Detailed Description

Various products involving matrices, vectors and more general arrays and views.

Functions

template<Vector X, Vector Y>
requires (nda::mem::have_host_compatible_addr_space<X, Y>)
auto nda::linalg::cross_product (X const &x, Y const &y)
 Compute the vector cross product.
template<typename X, typename Y>
requires ((Scalar<X> and Scalar<Y>) or (Vector<X> and Vector<Y>))
auto nda::linalg::dot (X const &x, Y const &y)
 Compute the dot product of two nda::vector objects or the product of two scalars.
template<bool star = false, Vector X, Vector Y>
requires (Scalar<get_value_t<X>> and Scalar<get_value_t<Y>> and mem::have_host_compatible_addr_space<X, Y>)
auto nda::linalg::dot_generic (X const &x, Y const &y)
 Generic loop-based dot product implementation for vectors.
template<typename X, typename Y>
requires ((Scalar<X> and Scalar<Y>) or (Vector<X> and Vector<Y>))
auto nda::linalg::dotc (X const &x, Y const &y)
 Compute the dotc (LHS operand is conjugated) product of two nda::vector objects or the product of two scalars.
template<Matrix A, Matrix B>
requires (mem::have_compatible_addr_space<A, B>)
auto nda::linalg::matmul (A &&a, B &&b)
 Compute the matrix-matrix product of two nda::Matrix objects.
template<Matrix A, Vector X>
requires (mem::have_compatible_addr_space<A, X>)
auto nda::linalg::matvecmul (A const &a, X const &x)
 Compute the matrix-vector product of an nda::Matrix and an nda::Vector object.
template<blas_lapack::BlasArray A, blas_lapack::BlasArrayFor< A > B>
requires (blas_lapack::has_C_layout<A, B> or blas_lapack::has_F_layout<A, B>)
auto nda::linalg::outer_product (A const &a, B const &b)
 Outer product of two arrays/views.

Function Documentation

◆ cross_product()

template<Vector X, Vector Y>
requires (nda::mem::have_host_compatible_addr_space<X, Y>)
auto nda::linalg::cross_product ( X const & x,
Y const & y )

#include <nda/linalg/cross_product.hpp>

Compute the vector cross product.

It computes \( \mathbf{x} \times \mathbf{y} \) of two 3-dimensional vectors \( \mathbf{x} \) and \(\mathbf{y} \).

Note
\( \mathbf{x} \) and \( \mathbf{y} \) are required to satisfy nda::mem::have_host_compatible_addr_space.
Template Parameters
Xnda::Vector type.
Ynda::Vector type.
Parameters
xInput vector \( \mathbf{x} \).
yInput vector \( \mathbf{y} \).
Returns
nda::vector containing the cross product of the two vectors.
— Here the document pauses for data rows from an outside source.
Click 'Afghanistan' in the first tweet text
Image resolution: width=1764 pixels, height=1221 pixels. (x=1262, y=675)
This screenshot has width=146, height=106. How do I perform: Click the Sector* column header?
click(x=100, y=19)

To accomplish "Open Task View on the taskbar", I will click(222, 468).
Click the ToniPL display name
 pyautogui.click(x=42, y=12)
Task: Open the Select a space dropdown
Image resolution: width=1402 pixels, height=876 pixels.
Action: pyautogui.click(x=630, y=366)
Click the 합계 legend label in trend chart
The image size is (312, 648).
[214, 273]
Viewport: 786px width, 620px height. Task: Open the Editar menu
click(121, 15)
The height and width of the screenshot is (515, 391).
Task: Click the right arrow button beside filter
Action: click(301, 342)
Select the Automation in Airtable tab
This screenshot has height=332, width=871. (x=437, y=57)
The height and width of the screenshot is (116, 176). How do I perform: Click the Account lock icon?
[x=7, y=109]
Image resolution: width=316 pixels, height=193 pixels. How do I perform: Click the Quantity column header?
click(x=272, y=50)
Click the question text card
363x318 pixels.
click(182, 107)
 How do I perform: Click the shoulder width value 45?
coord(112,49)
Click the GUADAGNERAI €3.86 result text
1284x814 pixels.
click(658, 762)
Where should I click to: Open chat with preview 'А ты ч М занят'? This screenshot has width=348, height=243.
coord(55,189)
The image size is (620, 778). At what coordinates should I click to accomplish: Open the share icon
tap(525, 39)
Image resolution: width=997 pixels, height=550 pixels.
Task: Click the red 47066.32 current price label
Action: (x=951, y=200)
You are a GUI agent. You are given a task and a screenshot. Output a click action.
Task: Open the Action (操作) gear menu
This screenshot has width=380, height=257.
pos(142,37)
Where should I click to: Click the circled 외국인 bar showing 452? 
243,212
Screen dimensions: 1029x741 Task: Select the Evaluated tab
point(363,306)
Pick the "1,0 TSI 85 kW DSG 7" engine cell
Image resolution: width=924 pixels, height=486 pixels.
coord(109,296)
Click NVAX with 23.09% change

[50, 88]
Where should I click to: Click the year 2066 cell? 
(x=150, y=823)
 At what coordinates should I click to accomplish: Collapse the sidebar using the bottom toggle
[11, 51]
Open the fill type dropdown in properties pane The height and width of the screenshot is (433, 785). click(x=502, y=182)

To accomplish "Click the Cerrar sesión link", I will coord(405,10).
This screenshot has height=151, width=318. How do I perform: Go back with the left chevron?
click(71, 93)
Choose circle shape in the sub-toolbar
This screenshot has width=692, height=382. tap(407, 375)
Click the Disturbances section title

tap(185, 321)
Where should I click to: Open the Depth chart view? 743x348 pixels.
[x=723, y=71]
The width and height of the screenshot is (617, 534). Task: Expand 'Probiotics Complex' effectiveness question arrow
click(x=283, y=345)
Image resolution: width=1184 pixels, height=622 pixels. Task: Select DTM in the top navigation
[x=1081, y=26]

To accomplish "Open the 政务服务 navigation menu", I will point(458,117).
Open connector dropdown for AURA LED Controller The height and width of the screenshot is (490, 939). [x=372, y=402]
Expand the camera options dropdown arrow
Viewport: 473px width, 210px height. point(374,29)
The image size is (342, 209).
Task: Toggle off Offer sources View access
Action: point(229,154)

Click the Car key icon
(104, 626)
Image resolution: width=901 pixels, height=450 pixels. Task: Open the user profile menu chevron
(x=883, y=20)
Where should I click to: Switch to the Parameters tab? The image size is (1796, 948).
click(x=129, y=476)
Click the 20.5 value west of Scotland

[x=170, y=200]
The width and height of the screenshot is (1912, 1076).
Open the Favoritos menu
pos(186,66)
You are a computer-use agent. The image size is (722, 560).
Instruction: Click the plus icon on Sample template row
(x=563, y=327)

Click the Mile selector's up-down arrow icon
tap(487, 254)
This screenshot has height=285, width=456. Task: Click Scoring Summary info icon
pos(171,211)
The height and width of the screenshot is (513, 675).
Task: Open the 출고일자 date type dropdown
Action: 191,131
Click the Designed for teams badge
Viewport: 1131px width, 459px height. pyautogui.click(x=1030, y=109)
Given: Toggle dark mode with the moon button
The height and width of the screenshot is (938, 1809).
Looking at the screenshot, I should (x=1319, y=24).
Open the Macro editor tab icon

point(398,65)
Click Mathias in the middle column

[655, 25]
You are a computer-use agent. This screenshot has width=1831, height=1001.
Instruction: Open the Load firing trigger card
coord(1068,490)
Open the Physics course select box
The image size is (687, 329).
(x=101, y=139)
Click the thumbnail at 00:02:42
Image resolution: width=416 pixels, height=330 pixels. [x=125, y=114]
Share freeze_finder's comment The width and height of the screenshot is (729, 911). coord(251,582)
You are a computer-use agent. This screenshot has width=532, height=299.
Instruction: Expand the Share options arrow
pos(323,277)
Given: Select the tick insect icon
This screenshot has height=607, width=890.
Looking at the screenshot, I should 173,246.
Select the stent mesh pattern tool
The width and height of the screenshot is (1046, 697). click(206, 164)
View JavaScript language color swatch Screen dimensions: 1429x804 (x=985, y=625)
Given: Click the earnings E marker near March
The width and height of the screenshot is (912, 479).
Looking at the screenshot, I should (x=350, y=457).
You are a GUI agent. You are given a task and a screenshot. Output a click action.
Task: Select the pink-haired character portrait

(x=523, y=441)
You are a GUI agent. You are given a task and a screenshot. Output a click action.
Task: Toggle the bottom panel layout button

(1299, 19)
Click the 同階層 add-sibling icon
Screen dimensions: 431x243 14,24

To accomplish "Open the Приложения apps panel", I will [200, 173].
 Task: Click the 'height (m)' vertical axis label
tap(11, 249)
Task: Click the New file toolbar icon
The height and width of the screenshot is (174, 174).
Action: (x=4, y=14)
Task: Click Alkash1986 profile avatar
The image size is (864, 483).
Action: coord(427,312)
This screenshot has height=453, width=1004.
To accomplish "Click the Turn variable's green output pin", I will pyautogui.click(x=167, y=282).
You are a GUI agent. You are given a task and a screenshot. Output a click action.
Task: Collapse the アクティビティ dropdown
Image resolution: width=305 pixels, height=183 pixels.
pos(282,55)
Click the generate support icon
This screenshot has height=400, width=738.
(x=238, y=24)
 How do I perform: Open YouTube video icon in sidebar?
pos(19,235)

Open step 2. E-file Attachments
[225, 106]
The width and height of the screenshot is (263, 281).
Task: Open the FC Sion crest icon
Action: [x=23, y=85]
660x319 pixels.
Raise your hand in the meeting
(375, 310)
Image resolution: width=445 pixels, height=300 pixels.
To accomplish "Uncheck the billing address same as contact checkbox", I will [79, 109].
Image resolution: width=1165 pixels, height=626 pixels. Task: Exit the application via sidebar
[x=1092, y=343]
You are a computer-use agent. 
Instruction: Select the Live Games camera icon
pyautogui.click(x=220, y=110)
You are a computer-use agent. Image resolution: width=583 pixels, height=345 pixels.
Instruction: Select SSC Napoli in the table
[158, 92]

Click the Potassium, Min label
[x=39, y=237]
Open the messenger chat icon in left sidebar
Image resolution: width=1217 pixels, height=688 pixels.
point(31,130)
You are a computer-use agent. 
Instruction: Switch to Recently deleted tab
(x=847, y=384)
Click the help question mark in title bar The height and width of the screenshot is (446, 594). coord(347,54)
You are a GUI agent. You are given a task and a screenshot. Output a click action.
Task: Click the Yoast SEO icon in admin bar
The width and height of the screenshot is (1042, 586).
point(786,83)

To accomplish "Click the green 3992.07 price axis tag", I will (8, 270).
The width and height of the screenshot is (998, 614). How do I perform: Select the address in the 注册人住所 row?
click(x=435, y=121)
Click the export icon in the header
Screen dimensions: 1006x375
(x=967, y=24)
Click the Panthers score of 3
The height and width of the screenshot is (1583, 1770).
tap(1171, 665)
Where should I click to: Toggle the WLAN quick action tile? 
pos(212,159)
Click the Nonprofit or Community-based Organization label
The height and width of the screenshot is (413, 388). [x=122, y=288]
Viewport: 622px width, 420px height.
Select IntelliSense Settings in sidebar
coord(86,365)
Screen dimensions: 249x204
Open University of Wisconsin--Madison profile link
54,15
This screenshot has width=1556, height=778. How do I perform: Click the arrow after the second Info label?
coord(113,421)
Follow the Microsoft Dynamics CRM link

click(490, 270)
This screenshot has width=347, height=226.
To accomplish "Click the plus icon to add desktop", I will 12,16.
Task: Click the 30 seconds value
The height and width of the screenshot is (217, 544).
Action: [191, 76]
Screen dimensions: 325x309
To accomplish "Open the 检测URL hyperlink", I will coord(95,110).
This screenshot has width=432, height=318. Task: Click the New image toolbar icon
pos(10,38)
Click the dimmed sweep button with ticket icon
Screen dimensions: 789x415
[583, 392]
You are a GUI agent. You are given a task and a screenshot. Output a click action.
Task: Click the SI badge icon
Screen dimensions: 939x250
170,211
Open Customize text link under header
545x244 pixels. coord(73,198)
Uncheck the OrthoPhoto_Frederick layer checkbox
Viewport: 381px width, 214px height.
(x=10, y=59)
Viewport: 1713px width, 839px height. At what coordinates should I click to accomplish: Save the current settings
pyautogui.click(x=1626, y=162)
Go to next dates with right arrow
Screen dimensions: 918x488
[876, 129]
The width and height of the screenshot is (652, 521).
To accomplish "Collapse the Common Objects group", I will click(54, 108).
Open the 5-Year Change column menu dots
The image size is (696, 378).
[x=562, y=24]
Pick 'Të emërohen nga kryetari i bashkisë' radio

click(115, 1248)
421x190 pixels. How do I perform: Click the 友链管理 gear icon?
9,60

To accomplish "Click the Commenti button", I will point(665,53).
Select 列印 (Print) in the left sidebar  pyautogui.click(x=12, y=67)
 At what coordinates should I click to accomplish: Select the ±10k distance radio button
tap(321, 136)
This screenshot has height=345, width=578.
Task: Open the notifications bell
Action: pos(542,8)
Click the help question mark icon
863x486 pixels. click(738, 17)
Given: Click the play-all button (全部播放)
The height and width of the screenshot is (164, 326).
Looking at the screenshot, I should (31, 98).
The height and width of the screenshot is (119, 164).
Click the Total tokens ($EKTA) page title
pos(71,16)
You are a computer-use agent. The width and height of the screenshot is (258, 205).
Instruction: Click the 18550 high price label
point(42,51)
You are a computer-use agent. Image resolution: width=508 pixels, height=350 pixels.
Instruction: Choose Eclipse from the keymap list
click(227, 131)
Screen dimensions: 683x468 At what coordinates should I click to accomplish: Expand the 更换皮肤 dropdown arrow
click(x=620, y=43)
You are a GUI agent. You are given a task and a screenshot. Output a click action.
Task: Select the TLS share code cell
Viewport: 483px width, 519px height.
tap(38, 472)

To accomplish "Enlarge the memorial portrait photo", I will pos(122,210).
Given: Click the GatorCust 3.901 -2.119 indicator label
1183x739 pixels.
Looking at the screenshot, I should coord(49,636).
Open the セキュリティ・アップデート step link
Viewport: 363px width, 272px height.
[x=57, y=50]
Definition at line 39 of file cross_product.hpp.

◆ dot()

template<typename X, typename Y>
requires ((Scalar<X> and Scalar<Y>) or (Vector<X> and Vector<Y>))
auto nda::linalg::dot ( X const & x,
Y const & y )

#include <nda/linalg/dot.hpp>

Compute the dot product of two nda::vector objects or the product of two scalars.

The behaviour of this function is identical to nda::blas::dot, except that it allows

  • the two input objects to be scalars,
  • lazy expressions as input vectors,
  • the value types of the input vectors to be different from each other and
  • the value types of the input vectors to be different from nda::is_blas_lapack_v.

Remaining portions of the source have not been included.